Leur chef sourit très poliment, le regard assez froid, puis repartit de son pas athlétique. Benoît se passa les mains sur le visage avant de contempler chacun des membres de l’équipe longuement. L’exaspération brillait dans ses yeux. Une certaine colère, également. Personne n’osa parler, pas même Joël, qui semblait se cacher derrière Julie sans oser croiser le regard de son cousin.

Puis le regard bleu et vert tomba sur elle ; Chloé comprit qu’elle était allée trop loin.

« De vulgaires meubles ? », murmura Benoît. « C’est ce que tu penses de notre travail ?

— Ce n’est pas comme ça que je l’entendais.

— C’est ce que tu as dit.

— Ce n’est pas… »

Ses viscères s’embourbèrent dans les abysses pollués de son océan d’angoisses, sa voix s’engloutit dans leur lutte. Chloé baissa les yeux sur ses mains, sentant les larmes qui refusaient de monter à ses yeux. Elle avait oublié à quel point il pouvait être froid dans sa colère. Combien il pouvait faire mal dans son silence. Presque autant que l’absence d’Adelphe.

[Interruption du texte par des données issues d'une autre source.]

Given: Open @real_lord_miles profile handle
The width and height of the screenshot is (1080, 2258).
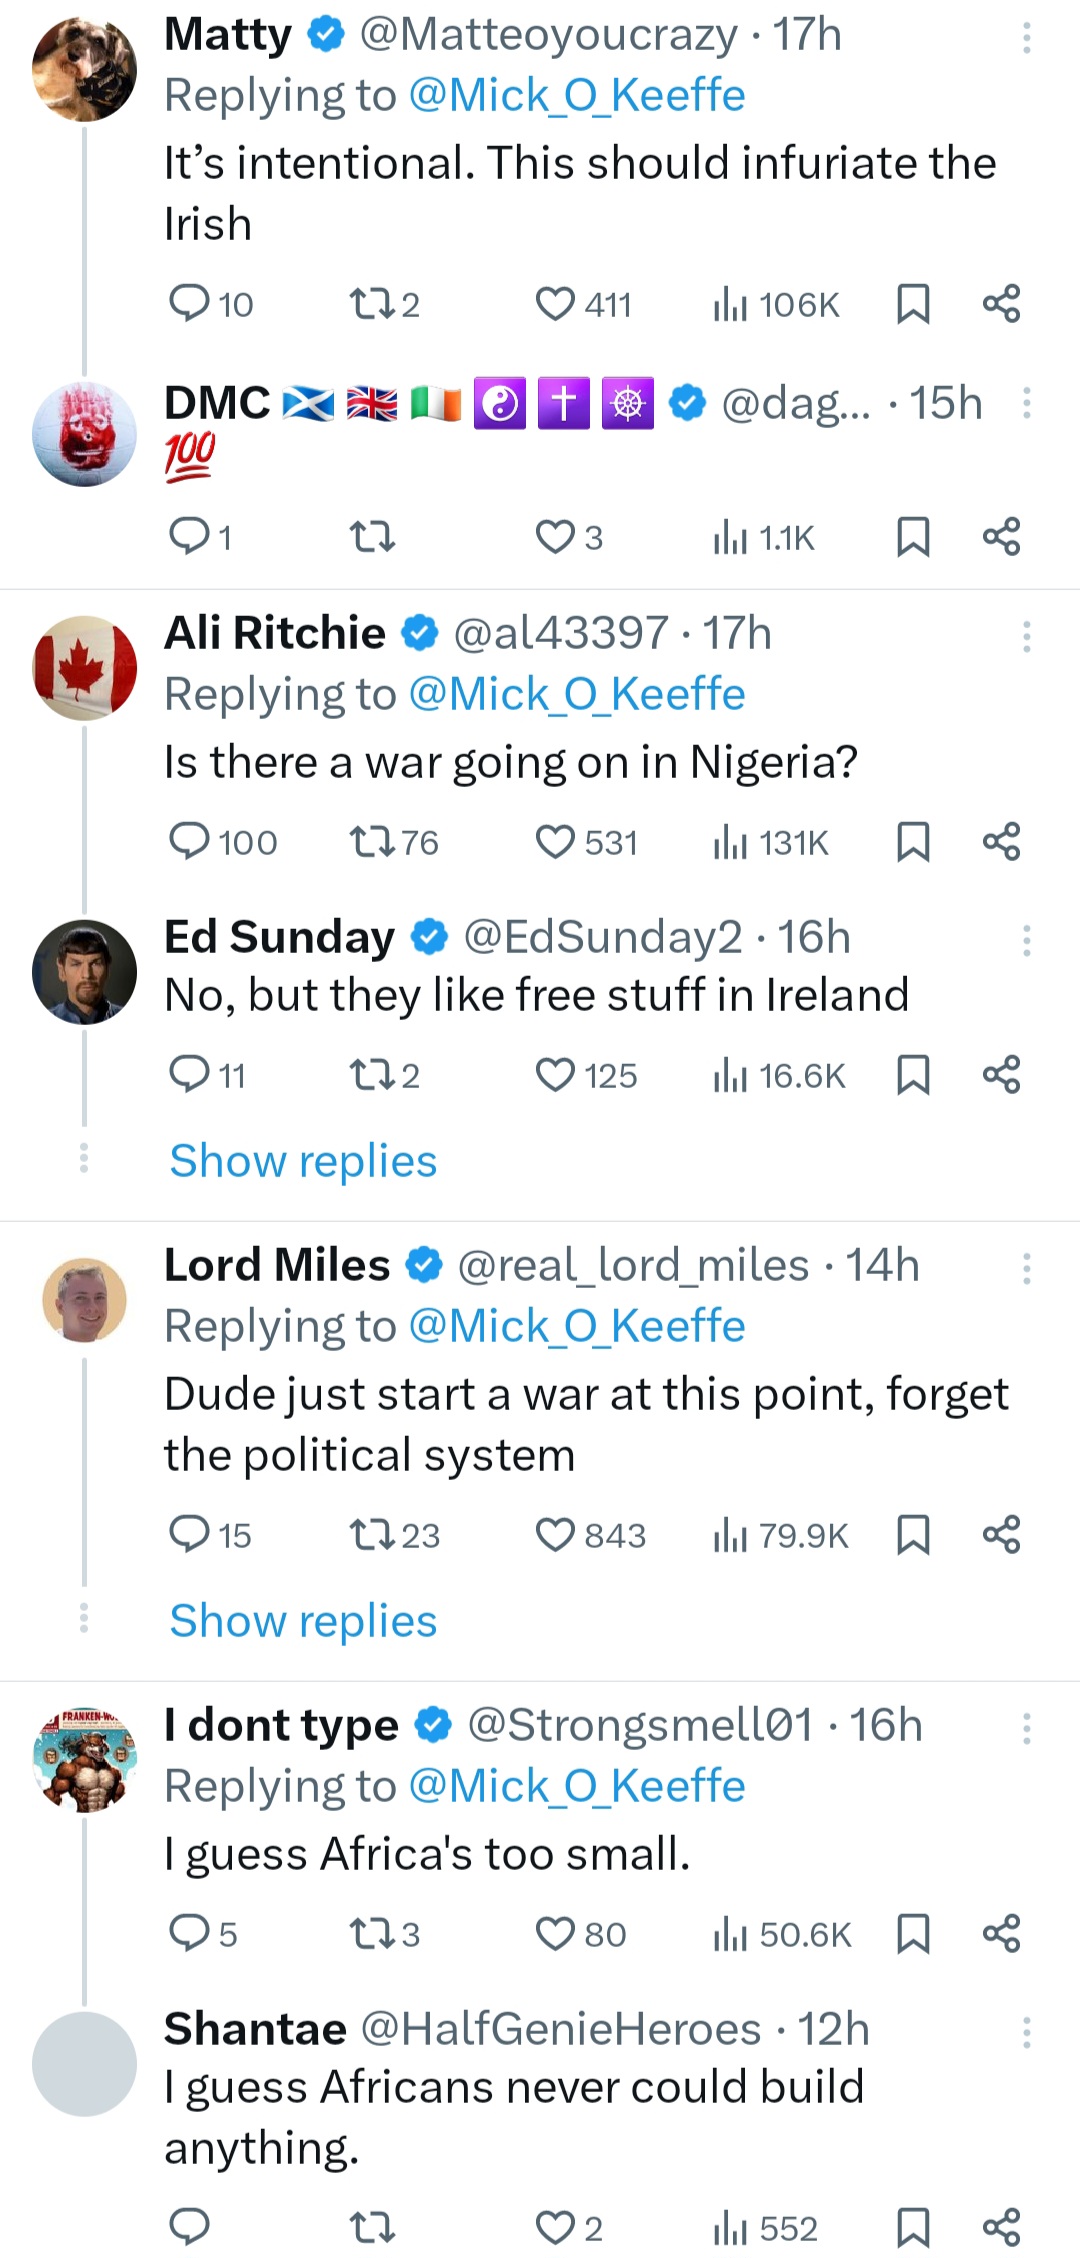Looking at the screenshot, I should (633, 1266).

Il reprit tout aussi doucement, sans un mot plus haut que l’autre, la colère dans chacun :

« Tout le monde : vous vous rassemblez autour d’une table dans le Bloc et vous dessinez ensemble les meubles pour les restaurants. Je veux des tables, des chaises, des tabourets de bar, un espace de jeu pour les enfants, des porte-menu… prenez les illustrations de Chloé comme inspiration pour les concepts, mais tout doit être cohérent et surtout, je veux de vrais meubles qui tiennent debout même si on s’assied dessus. Chloé, nous allons avoir une discussion au bureau. »

L’équipe obéit en silence, n’osant croiser le regard dur de son chef d’atelier. Joël lui serra l’épaule au passage et Chloé se rendit compte qu’elle en avait vraiment besoin pour affronter la discussion de Benoît. L’artiste regarda les autres se rassembler de l’autre côté de la vitre —son côté— comme un groupe d’enfants pris en faute. Ils semblaient hésiter à se lancer dans la réflexion. Mais elle n’eut pas le loisir de les voir démarrer leur étude, rappelée à l’ordre par un léger raclement de gorge qui la conduisit à précéder mécaniquement Benoît dans la cour jusqu’au bureau délabré où il les enferma.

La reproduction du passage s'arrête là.